When it becomes known that he never actually said the things he stood accused of saying, no mea culpa, no apology, only an equally scurolous retreat to a more generic position of “Well, he’s said other offensive things, so he still shouldn’t get the position.” This from the mouths of people who have been far more hypocritcal and much less forthcoming about the unsavory information in their own personal lives. And in the meantime, people who have the power to successfully resist this attack, and actually stand on character and principle themselves choose instead to cave in, and grant this unprincipled and scheming indivuals more power then they deserve or are capable of responsibly wielding.
That was dispicable. Truly, I don’t know who sickens me more, the race-pimps for assuming that they can destroy a man’s desires and endeavors because they have decided he is a racist, and believe that it is perfectly ok to lie to achieve their desired result, or the spineless owners and owner wanna-bees who, even with the knowledge of the lies, decide to empower the lies and the liars by giving them their desired result.

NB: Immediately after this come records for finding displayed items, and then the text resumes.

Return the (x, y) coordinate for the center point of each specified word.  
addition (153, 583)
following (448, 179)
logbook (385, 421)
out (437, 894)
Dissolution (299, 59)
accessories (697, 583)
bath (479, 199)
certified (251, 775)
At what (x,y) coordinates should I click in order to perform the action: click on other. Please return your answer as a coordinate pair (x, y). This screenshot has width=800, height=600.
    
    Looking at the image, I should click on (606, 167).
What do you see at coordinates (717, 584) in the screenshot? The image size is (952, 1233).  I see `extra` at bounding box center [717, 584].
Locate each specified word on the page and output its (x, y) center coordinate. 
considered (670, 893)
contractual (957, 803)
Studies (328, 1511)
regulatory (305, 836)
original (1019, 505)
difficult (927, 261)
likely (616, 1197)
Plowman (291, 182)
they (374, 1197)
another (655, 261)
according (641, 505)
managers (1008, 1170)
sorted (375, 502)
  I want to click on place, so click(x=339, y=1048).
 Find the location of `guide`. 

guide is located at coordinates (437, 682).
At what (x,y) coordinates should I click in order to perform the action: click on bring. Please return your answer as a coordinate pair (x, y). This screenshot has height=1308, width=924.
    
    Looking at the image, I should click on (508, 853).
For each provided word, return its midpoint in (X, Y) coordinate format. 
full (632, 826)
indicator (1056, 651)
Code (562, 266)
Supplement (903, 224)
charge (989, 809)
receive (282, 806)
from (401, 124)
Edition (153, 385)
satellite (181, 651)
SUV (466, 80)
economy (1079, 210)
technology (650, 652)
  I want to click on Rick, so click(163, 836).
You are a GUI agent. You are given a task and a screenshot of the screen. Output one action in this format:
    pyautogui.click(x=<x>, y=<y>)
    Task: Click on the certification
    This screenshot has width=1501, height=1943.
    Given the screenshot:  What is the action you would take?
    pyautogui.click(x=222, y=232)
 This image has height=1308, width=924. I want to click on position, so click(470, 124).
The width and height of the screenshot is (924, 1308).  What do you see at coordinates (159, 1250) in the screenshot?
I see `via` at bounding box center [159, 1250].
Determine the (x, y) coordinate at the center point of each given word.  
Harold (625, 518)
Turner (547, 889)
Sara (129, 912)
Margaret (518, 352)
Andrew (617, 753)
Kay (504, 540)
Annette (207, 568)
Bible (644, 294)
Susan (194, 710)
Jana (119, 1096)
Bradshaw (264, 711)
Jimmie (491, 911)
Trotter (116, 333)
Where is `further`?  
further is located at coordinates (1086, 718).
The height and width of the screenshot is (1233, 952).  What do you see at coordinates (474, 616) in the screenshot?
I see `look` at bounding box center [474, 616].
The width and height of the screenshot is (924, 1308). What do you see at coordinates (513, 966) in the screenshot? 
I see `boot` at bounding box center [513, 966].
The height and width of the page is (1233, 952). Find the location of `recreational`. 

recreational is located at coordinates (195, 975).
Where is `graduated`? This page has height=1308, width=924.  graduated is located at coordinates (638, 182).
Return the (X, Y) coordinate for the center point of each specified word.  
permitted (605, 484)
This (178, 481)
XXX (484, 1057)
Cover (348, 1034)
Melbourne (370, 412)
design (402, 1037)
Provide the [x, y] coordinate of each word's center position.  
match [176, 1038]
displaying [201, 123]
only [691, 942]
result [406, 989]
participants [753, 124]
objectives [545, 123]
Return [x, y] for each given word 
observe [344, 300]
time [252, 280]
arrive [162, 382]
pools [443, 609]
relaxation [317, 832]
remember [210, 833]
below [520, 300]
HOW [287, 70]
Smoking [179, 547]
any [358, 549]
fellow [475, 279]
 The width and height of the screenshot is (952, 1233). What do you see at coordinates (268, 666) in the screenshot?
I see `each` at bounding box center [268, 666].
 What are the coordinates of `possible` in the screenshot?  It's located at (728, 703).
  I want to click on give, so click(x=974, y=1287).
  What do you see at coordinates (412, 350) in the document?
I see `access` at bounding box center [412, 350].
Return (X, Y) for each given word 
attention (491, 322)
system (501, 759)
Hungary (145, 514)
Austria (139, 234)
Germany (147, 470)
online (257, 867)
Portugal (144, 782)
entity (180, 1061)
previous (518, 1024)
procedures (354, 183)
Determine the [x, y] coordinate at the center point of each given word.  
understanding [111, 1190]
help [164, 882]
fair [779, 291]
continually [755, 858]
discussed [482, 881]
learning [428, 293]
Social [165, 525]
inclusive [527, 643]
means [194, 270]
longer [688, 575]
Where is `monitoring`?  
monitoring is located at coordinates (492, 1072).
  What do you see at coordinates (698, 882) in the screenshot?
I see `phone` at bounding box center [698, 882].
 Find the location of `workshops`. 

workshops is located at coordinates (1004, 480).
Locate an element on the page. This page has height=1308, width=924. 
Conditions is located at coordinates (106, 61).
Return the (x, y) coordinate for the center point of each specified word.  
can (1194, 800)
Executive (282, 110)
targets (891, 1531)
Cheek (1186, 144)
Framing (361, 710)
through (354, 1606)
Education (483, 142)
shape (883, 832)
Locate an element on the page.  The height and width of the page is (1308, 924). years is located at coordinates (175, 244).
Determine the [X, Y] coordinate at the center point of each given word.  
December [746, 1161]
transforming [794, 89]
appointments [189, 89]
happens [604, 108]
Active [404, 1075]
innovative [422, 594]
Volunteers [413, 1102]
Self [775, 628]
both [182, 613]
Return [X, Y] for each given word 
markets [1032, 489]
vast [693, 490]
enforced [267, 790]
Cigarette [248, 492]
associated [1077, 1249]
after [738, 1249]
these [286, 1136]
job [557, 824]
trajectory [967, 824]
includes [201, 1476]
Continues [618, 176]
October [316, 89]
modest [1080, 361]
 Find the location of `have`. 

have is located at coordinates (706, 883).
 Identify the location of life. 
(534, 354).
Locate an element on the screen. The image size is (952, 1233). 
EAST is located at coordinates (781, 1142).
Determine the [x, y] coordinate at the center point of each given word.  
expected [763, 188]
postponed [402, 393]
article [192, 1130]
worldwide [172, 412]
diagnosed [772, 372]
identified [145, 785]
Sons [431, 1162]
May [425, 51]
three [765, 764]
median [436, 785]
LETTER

Unlike you, I know that the remarks you point to were not seated in racist beliefs, but instead in asking serious questions and trying to have the kind of conversation that our Attorney General wagged his finger at the country earlier this year about us being too cowardly to have. Questions about a black man and his qualifications for a job aren’t automatically racist simply because he is a black man. Questions that probe whether or not he has the job because of his color of skin might poke at a sense of entitlement of the kind that has grown since the implemetation of affirmative action, but that does not make the question or the questioner racist. The most revealing part of this is that if it had actually been about what Rush really did say, and not lies of convenience, then we could have once again had an opportunity for an honest discussion of the type we were scolded for not having, and this would have faded away in time, because as much as the Jesse Jackson’s and Al Shaprton’s of the world wish with all their hearts that it were otherwise, there simply is no “there” there.
Thanks for the welcome BiW. Clearly if the main thrust of your post is about the reprehensibility of slandering a man, then you are 100% on the money.
Further, even if we discard the false claims and stick to the real ones, I’m surprised that your outrage is not targeted toward the team that invited Rush to the party, so to speak. As you present it, they were warned by Rush that things might get rocky. They said, “don’t worry” and then when the entirely predictable reaction came (rightly or wrongly), the bid team lost its balls and threw Rush to the curb. Your outrage at Sharpton is wasted … he is what he is and you know what to expect from him. Rush got screwed by his own “friends”.
Finally, it is very hard to determine who is a racist and who isn’t. I suspect Rush likes to piss people off, both for ratings and for a bit of a visceral thrill. I would not declare Rush a racist. I don’t think Don Imus (of “knappy headed ho’s” fame) is a racist. I don’t even think dumbass Bil O’Reilly (paraphrase: “I was surprised that none of the customers at Sylvia’s said ‘hey where’s my motherfu*kin’ iced tea?”) is racist.
Perhaps though, folks who are not racist but simply ignorant need to be enlightened lest they embolden true racists? I’m just sayin’.